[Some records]

↓↓↓

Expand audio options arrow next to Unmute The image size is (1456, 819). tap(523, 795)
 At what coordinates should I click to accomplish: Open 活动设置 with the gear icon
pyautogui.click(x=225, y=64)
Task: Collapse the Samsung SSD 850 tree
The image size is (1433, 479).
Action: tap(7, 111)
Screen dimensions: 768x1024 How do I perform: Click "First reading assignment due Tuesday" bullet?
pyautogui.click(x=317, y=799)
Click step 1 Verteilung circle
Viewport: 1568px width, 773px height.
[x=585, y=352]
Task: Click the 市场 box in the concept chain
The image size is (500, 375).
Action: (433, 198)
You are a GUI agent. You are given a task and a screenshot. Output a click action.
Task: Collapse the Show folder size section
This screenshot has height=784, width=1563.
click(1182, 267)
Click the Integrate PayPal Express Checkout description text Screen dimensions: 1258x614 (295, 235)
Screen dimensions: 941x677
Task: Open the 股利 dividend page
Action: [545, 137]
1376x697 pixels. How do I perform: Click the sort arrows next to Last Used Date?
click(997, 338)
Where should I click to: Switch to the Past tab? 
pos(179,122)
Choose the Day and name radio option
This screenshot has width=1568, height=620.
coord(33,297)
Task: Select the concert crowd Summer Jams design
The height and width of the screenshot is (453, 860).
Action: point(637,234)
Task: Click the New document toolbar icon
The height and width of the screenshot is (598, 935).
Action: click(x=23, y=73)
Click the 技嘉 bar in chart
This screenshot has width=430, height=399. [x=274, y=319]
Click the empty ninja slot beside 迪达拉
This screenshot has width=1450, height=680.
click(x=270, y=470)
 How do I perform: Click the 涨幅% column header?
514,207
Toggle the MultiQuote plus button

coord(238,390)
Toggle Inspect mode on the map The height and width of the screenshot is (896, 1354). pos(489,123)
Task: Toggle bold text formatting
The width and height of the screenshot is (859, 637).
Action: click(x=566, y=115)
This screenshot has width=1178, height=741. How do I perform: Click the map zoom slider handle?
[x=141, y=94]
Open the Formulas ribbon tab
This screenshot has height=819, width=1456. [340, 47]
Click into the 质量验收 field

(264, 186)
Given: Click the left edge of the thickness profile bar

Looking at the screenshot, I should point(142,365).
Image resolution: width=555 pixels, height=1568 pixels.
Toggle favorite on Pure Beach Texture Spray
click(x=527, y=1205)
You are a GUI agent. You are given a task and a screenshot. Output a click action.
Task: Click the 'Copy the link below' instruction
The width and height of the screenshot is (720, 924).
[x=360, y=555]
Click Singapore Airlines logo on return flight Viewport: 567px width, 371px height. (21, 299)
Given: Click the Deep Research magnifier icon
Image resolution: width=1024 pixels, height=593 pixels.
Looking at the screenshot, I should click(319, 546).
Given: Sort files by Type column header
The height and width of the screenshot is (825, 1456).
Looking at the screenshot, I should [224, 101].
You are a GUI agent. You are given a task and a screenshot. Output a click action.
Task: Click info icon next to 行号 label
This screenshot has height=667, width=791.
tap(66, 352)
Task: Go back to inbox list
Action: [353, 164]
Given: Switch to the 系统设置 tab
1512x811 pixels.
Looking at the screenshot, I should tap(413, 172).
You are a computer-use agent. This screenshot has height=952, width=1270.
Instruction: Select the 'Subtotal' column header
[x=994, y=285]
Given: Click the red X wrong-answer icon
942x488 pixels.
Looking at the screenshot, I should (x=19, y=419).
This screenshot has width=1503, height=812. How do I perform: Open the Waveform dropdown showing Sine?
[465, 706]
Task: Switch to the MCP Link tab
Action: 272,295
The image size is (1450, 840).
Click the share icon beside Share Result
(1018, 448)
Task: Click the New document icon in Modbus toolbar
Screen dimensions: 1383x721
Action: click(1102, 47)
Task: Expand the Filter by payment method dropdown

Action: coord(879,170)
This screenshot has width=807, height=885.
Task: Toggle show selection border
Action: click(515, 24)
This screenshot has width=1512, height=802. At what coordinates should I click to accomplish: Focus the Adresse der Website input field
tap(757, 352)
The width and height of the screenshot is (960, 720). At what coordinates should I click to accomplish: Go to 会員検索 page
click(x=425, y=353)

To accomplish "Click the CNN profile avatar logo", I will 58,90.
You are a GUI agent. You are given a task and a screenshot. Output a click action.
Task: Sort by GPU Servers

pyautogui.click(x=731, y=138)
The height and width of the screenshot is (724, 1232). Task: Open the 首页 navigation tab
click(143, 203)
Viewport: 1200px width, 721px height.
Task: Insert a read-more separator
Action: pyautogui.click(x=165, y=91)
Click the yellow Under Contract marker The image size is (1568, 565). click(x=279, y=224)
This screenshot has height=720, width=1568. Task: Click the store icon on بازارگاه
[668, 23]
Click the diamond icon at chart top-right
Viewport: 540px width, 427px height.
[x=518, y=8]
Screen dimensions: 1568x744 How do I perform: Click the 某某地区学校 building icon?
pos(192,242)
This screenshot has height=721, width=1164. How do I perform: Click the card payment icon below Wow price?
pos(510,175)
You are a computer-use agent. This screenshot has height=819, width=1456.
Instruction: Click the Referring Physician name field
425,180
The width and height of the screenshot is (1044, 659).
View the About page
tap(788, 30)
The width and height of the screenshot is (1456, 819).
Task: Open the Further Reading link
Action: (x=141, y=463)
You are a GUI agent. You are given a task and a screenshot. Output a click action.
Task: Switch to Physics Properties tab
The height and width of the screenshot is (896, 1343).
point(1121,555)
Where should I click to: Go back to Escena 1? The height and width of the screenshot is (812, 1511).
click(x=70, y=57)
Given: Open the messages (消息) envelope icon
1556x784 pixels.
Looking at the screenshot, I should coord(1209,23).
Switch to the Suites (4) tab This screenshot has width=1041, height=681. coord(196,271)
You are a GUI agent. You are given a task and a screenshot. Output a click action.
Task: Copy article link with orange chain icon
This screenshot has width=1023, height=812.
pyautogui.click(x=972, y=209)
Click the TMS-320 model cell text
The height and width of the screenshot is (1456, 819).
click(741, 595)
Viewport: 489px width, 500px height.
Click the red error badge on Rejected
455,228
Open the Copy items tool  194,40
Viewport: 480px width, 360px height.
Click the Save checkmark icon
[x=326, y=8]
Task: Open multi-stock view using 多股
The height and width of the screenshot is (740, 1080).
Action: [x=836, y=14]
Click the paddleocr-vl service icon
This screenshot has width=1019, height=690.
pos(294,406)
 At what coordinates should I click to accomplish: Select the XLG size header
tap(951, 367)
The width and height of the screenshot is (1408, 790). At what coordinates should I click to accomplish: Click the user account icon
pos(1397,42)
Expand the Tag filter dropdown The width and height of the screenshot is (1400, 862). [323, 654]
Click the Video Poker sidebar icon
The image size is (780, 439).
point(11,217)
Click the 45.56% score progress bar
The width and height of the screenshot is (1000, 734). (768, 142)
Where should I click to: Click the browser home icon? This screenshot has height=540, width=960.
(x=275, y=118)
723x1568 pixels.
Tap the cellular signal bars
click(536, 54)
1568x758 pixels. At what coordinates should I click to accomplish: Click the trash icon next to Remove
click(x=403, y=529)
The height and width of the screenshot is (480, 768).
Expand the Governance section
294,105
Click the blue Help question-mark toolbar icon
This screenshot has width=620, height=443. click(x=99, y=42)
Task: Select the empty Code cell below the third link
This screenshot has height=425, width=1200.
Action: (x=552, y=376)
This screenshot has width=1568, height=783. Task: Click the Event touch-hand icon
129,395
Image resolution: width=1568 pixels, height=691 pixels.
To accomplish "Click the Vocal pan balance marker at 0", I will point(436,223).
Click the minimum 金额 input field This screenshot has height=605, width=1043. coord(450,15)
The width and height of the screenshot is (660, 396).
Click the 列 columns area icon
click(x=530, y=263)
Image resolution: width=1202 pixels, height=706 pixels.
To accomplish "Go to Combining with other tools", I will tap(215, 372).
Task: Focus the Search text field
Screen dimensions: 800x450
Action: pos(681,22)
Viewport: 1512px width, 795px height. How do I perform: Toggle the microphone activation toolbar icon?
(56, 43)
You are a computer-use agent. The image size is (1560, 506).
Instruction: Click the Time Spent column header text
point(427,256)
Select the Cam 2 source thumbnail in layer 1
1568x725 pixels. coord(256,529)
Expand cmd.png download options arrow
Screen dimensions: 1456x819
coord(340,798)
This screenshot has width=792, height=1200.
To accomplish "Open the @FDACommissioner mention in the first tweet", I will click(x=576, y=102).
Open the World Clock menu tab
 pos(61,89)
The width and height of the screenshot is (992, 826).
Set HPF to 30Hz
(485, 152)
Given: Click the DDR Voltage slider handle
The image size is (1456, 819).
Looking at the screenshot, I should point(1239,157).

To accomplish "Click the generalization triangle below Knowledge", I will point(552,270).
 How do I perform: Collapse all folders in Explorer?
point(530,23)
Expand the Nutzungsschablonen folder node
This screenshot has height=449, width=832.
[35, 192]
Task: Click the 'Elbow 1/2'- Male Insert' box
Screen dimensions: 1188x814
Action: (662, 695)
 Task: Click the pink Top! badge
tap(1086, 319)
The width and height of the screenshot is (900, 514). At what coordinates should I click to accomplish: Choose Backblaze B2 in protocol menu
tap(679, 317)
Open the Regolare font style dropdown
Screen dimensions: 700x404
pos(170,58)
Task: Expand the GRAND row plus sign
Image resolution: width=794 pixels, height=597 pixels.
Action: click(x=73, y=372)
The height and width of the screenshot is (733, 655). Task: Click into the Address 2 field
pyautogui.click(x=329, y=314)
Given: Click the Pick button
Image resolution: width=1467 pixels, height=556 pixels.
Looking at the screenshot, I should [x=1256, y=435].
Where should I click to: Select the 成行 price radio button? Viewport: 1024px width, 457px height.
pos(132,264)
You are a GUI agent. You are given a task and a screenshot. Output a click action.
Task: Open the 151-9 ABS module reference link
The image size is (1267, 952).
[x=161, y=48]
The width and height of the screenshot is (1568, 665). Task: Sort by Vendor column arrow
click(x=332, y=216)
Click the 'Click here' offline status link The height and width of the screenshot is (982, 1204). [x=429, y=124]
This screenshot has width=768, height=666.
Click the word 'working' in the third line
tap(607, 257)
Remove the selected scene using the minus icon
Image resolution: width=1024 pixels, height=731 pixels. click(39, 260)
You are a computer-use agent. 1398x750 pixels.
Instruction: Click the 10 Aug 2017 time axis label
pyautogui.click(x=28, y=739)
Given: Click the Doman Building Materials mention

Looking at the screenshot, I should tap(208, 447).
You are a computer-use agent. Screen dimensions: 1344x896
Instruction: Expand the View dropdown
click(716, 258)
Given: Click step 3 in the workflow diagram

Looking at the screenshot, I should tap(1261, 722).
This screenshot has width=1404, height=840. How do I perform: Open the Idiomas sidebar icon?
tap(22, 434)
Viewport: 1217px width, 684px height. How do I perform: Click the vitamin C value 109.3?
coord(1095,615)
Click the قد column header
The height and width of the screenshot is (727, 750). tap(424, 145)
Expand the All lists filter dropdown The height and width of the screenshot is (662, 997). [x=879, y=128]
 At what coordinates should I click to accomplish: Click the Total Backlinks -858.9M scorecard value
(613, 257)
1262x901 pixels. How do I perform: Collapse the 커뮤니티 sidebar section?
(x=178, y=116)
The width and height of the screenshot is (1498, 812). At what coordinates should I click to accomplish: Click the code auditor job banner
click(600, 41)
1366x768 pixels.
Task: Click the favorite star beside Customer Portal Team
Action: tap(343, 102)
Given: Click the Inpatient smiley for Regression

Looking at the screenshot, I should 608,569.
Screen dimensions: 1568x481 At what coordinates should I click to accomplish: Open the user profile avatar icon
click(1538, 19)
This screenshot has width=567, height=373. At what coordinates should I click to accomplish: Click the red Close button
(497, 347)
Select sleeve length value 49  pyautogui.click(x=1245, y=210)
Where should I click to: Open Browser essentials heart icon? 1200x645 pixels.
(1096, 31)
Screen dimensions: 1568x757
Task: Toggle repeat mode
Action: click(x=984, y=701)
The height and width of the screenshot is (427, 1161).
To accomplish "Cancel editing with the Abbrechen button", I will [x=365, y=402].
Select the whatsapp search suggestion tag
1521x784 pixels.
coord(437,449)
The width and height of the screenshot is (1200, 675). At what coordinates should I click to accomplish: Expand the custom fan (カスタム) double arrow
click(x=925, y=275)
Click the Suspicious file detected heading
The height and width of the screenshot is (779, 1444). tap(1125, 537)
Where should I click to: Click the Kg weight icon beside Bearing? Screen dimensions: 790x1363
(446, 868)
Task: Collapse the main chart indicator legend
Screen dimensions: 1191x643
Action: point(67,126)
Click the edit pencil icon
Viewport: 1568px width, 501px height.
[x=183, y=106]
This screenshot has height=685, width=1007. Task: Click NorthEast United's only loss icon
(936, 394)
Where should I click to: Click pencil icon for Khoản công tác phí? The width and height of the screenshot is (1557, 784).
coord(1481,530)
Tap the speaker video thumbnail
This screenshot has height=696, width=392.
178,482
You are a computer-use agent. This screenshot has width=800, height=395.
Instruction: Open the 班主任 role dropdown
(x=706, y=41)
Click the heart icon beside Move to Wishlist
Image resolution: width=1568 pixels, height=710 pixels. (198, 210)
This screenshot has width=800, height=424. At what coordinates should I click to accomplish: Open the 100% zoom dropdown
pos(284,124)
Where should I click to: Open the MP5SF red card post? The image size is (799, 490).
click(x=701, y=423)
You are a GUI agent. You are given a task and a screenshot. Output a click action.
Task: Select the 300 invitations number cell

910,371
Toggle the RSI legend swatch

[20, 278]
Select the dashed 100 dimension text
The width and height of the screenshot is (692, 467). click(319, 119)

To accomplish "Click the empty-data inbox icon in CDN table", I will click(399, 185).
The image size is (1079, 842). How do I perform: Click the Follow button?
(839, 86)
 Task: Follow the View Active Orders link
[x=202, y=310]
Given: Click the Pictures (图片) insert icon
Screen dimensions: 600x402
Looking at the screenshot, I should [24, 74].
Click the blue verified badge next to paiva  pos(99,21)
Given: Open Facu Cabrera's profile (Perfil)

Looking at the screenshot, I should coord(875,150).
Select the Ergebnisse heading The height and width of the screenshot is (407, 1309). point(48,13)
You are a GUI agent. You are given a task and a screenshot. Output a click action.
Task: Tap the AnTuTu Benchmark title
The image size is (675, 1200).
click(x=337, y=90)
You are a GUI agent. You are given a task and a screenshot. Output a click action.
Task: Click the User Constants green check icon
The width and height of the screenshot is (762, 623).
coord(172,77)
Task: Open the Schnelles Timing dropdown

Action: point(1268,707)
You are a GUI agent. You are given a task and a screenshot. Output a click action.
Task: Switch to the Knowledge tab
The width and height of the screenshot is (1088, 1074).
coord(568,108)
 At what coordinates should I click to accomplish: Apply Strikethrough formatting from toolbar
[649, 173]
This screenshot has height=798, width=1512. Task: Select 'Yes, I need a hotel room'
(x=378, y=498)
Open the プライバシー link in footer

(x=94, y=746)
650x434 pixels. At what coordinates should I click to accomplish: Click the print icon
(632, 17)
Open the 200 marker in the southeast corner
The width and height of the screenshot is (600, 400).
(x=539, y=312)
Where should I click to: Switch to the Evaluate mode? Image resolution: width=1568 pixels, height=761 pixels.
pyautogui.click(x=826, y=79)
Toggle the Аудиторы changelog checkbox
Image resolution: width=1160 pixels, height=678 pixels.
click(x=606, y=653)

↑↑↑

Swap "sidebar" for "side panel" in the rows starting at the line containing "Given: Click step 3 in the workflow diagram" and ending at the line containing "(x=178, y=116)". Reproduce those rows with all else unchanged.

COMPLETE ANSWER:
Given: Click step 3 in the workflow diagram

Looking at the screenshot, I should tap(1261, 722).
This screenshot has width=1404, height=840. How do I perform: Open the Idiomas side panel icon?
tap(22, 434)
Viewport: 1217px width, 684px height. How do I perform: Click the vitamin C value 109.3?
coord(1095,615)
Click the قد column header
The height and width of the screenshot is (727, 750). tap(424, 145)
Expand the All lists filter dropdown The height and width of the screenshot is (662, 997). [x=879, y=128]
 At what coordinates should I click to accomplish: Click the Total Backlinks -858.9M scorecard value
(613, 257)
1262x901 pixels. How do I perform: Collapse the 커뮤니티 side panel section?
(x=178, y=116)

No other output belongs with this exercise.